By Joseph P. Derhake
Commercial real estate and financing outlook remains optimistic for the remainder of 2018, with steady but cautious growth in 2019. Construction lending continues to thrive, but materials and labor shortages, rise in cost and global tariffs threaten to increase project risk. CRE development has shifted towards secondary and tertiary markets, with high demand for multifamily development in suburbs. Office and industrial sectors are outperforming, and we expect that to continue into 2019.
Among our institutional equity clients, acquisitions are still strong, but limited supply means that our clients are getting creative. We’re seeing more specialized scopes in our physical assessments and more requests for “pre-feasibility” perspectives, as investors attempt to redesign, repurpose, even re-classify available properties. We’ve seen everything from big box retail converting to self-storage facilities to fast food stores becoming car charging stations. We expect this trend to continue as competition increases and consumer demands evolve.
Value add projects or rehab projects are favored to ground-up as the developer usually avoids entitlement risk. With repositioning or adaptive reuse comes construction, with all its inherent risk, and a correlating increase in bridge, mezzanine or “gap” financing. Careful risk management is key in construction lending, both in quantifying the risk through appropriate due diligence and mitigating default risk over the course of the project. Our construction risk management practice continues to grow as more buyers seek to rehab or reposition older assets and more lenders finance those efforts.

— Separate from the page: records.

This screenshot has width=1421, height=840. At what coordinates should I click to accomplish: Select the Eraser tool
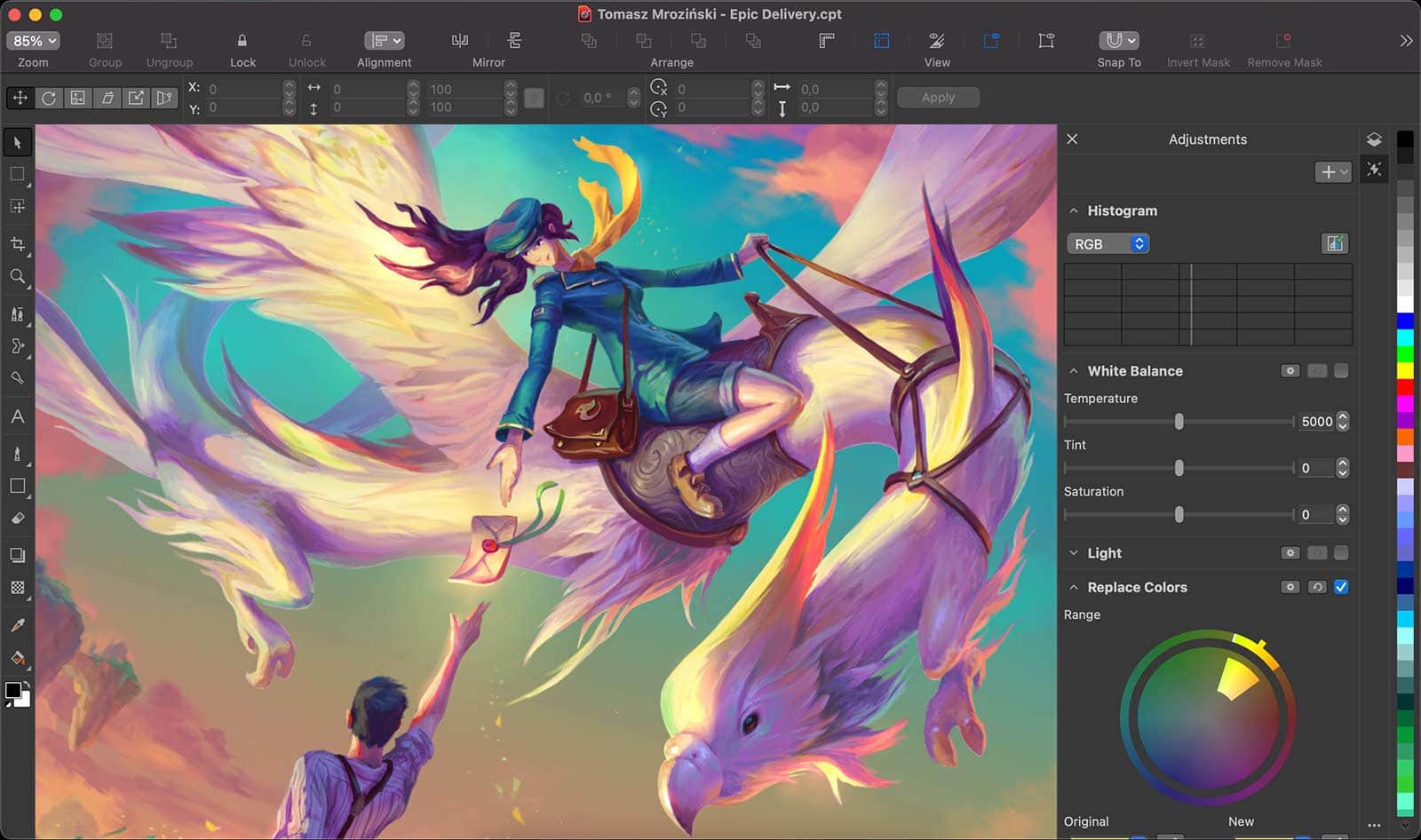[x=17, y=519]
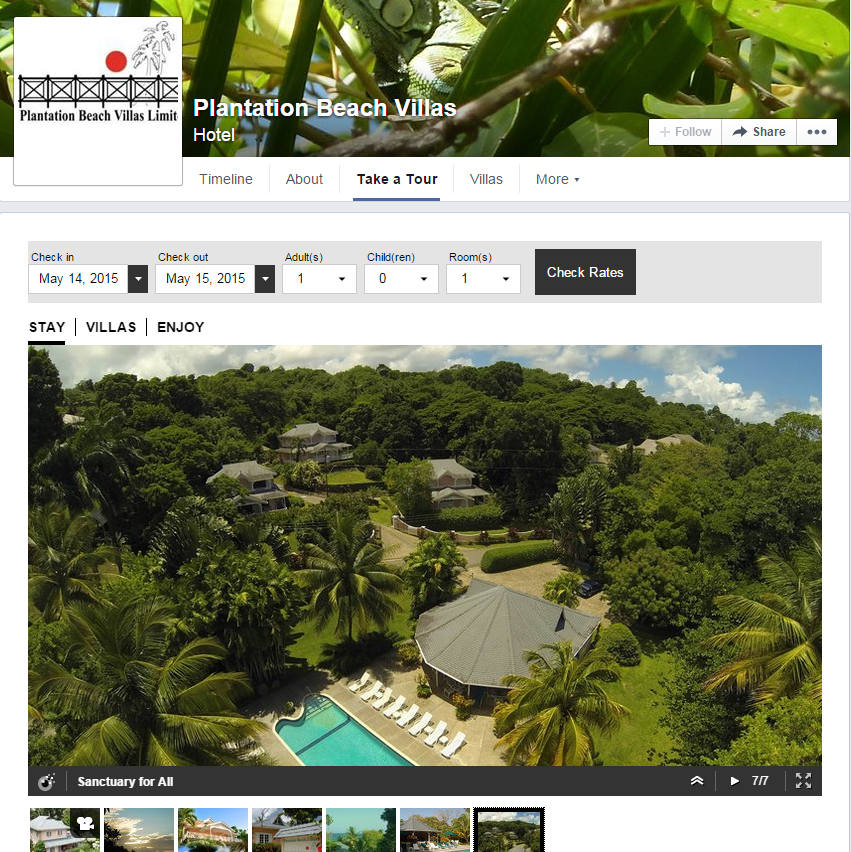Click the Check Rates button

pos(585,272)
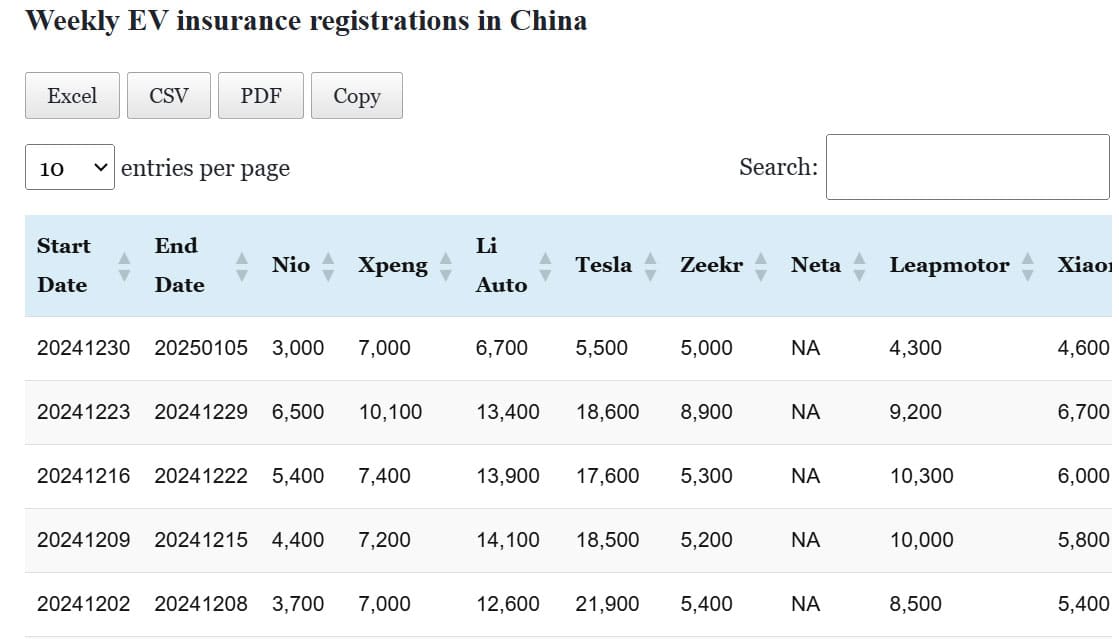Click sort arrows next to Zeekr
Screen dimensions: 1119x639
[x=760, y=266]
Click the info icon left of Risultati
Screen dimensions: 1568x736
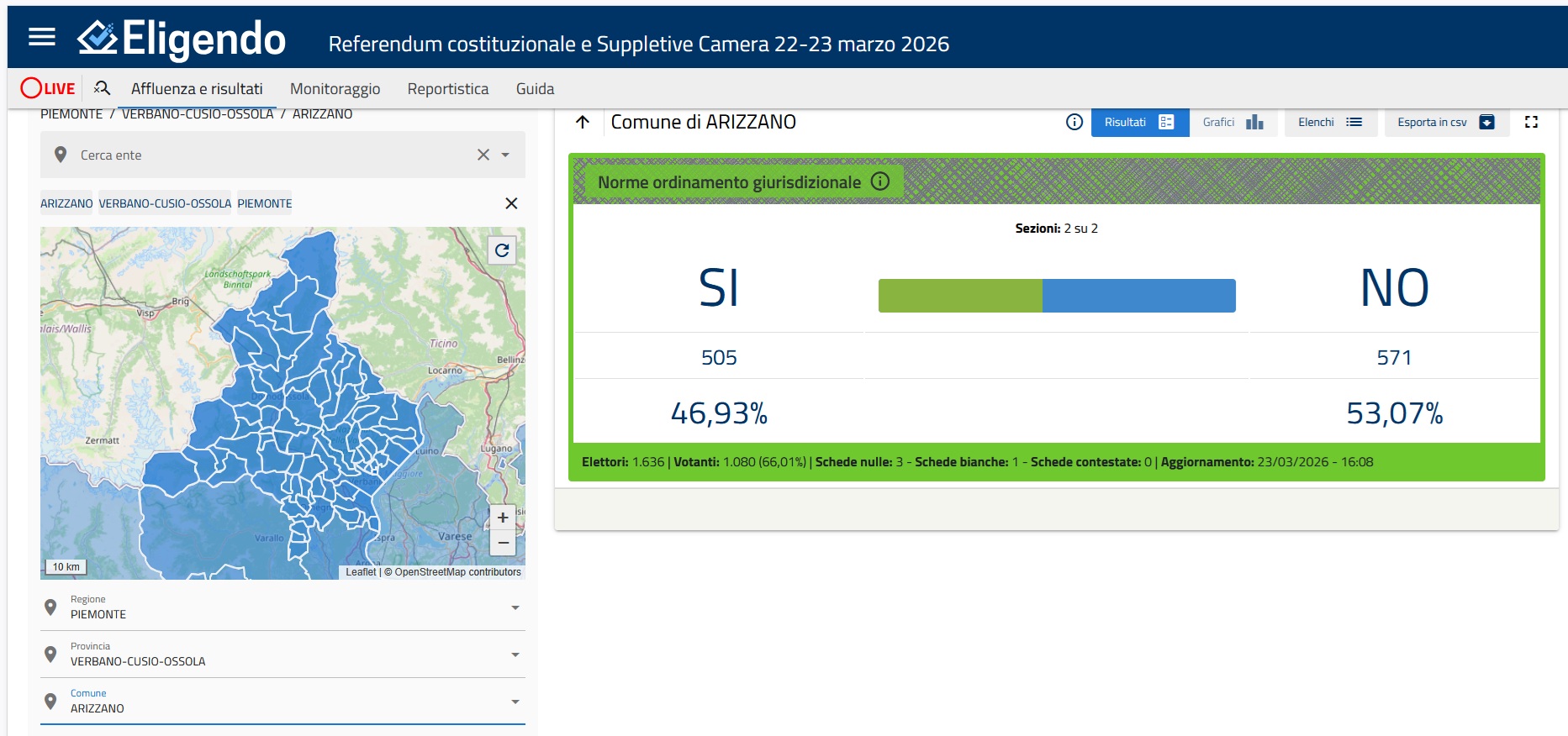1074,122
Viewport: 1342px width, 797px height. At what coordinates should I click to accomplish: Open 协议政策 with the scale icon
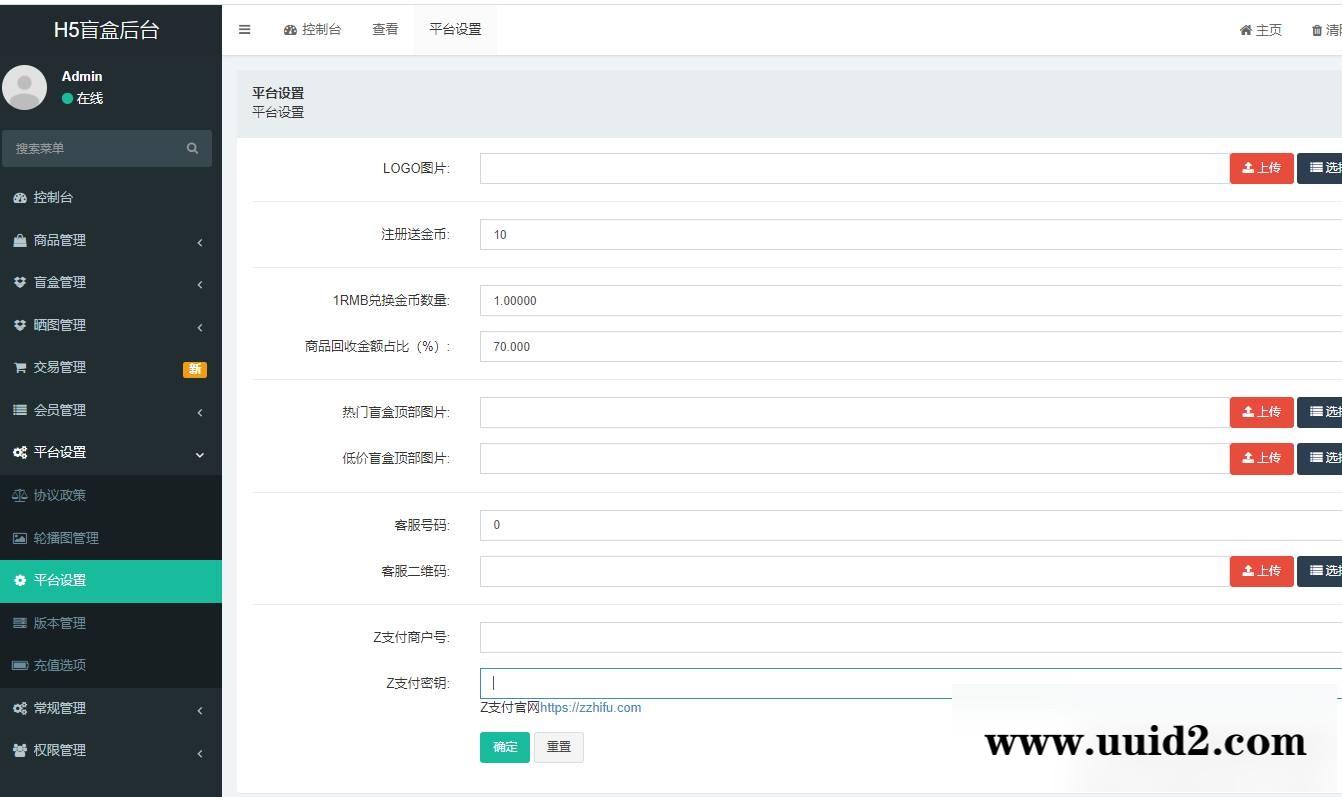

On the asset management side, portfolio managers are investing in portfolio-wide efficiency programs, identifying opportunities for energy and sustainability upgrades that reduce operational expenses and increase resale value. One REIT client reduced their utility bill by a million dollars per year through strategic energy auditing, then recommissioning just a portion of their portfolio: an effective way to cut expenses in the face of late-cycle economy.
Lenders, investors and owners should consider building resiliency when assessing risk, especially in coastal regions with greater vulnerability to natural disasters such as storms and earthquakes. Seismic retrofits, which are now mandated in several cities at risk for earthquakes, provide relatively economical options for minimizing loss, especially since seismic insurance is still expensive for property owners. Similarly, storm vulnerability can be mitigated through proactive due diligence, implementing building systems checklists and fortifying building envelopes and exterior features
Finally, the development and integration of transformative technology will drive commercial real estate to evolve or become obsolete. Increased reliance on ride sharing and a decrease in car ownership is impacting parking layout and responsive design for the urban market. The growth of e-commerce has had an even greater impact on industrial properties and goods delivery. As smaller businesses strive to keep up with Amazon and Walmart, demand for distribution facilities will provide opportunities for adaptive reuse, warehousing and hauling hubs and rethinking design.
Joseph P. Derhake is the CEO of Partner Engineering and Science, a national environmental and engineering due diligence consulting firm serving many of the nation’s largest lenders, real estate investors and corporations.